TANTRUM - Seorang wartawan di Karawang, Jawa Barat, melaporkan pejabat berinisial A karena telah dianiaya, intimidasi, hingga dipaksa minum air seni

Hal itu viral di media sosial dan dibagikan di sejumlah grup media sosial jurnalis. Dalam video yang beredar, Pimred AlexaNews.id, Gusti Gumilar menjelaskan kronologis peristiwa dirinya mengalami pemukulan hingga intimidasi di ruangan eks Sekretariat PSSI Karawang.

"Di situ saya dipres, ditanyain Zaenal di mana, sudah ada pukulanlah dari kalangan suporter, terus dia (oknum pejabat) sendiri notor saya pakai minuman keras, terus notor saya maksa minum air kencing," kata Gusti dalam video yang beredar dicuplik dari Medcom, Rabu, 21 September 2022.

Dia mengaku dipukul oleh oknum pejabat tersebut bersama beberapa orang lainnya. Peristiwa itu terjadi pada Sabtu hingga Minggu, 17 sampai 18 September 2022.

"Saya itu bisa pulang sadarkan diri dan itu dijemput sama saudara saya dan itu dievakuasi ke salah satu kantor kedinasan yang ada di Karawang," ucapnya.

Gusti mengaku baru dapat pulang ke rumah pukul 18.00 WIB, karena diminta masuk ke sebuah hotel terlebih dahulu. 

Dalam video yang sama, dia menyatakan pemukulan dilakukan karena kritik yang diberikan dianggap memprovokasi.

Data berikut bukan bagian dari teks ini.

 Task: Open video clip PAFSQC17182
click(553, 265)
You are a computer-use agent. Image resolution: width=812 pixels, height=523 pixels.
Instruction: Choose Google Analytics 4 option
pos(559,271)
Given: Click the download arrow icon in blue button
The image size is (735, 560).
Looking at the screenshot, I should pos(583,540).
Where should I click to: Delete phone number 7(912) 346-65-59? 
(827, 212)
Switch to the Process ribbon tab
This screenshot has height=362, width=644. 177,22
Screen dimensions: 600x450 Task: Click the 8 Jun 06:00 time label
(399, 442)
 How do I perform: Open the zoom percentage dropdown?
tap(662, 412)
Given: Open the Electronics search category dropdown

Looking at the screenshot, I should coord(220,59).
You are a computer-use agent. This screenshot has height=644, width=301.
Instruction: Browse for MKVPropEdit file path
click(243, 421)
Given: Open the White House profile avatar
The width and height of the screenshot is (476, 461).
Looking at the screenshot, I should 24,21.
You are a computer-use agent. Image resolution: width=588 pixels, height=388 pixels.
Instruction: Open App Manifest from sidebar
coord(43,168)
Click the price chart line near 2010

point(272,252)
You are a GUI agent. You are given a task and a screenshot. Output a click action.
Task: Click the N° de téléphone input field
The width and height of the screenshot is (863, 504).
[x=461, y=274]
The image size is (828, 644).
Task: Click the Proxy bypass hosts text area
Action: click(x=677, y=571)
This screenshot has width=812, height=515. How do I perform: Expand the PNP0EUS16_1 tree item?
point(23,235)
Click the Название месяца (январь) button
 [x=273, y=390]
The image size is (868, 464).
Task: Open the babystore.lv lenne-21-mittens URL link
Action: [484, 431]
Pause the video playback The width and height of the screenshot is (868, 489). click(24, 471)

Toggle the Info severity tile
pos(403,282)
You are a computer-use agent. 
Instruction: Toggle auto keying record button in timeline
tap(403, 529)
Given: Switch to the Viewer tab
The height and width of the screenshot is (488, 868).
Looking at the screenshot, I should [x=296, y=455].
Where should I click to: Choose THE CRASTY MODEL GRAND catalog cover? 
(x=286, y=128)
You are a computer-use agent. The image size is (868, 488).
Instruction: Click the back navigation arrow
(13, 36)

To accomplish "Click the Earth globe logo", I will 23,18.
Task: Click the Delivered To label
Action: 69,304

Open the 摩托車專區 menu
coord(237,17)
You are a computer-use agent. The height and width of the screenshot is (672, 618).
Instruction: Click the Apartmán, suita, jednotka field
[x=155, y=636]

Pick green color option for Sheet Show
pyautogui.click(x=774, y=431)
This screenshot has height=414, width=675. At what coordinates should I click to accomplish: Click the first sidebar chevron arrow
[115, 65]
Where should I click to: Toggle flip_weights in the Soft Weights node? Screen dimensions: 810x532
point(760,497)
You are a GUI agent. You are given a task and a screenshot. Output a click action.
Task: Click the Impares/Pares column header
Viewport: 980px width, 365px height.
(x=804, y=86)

"Karena saya pribadi mengingatkan ada yang beberapa yang nggak seharusnya. Terus di sisi lain terkait berita-berita saya yang sebelumnya, terkait jabatan kosong," tutur dia.

Dirinya sangat menyayangkan pemukulan yang dilakukan oknum pejabat tersebut beserta sejumlah orang lainnya. 

Baca Juga: Konser Chrisye Live by Erwin Gutawa Bakal Lebih Unik Saat Nat King Cole dihidupkan lagi kala berduet dengan putrinya Natalie Cole

"Tapi kenapa harus ada pemukulan, kelamin saya ditendang, oknum ajudan inisial R," tutur Gusti.

Dia pun mengaku diancam dibunuh jika melaporkan masalah tersebut ke pihak kepolisan. "Ada (ancaman pembunuhan), ya itu kalau saya sampai buka LP, saya diancam seperti itu," ucap dia.

Dirinya berharap agar kasus tersebut diusut tuntas dan tidak membuka pintu damai. "Proses hukum, air kencing diminumin pak, dipukul harus minum air kencing, siapa yang nggak sakit hati," ungkap Gusti.

Sementara itu, Kapolres Karawang AKBP Aldi Subartono,menyampaikan bahwa pihaknya telah menerima laporan kasus tersebut. 

Pihaknya pun akan meminta keterangan dari saksi korban dan terlapor untuk mengungkap kasus tersebut.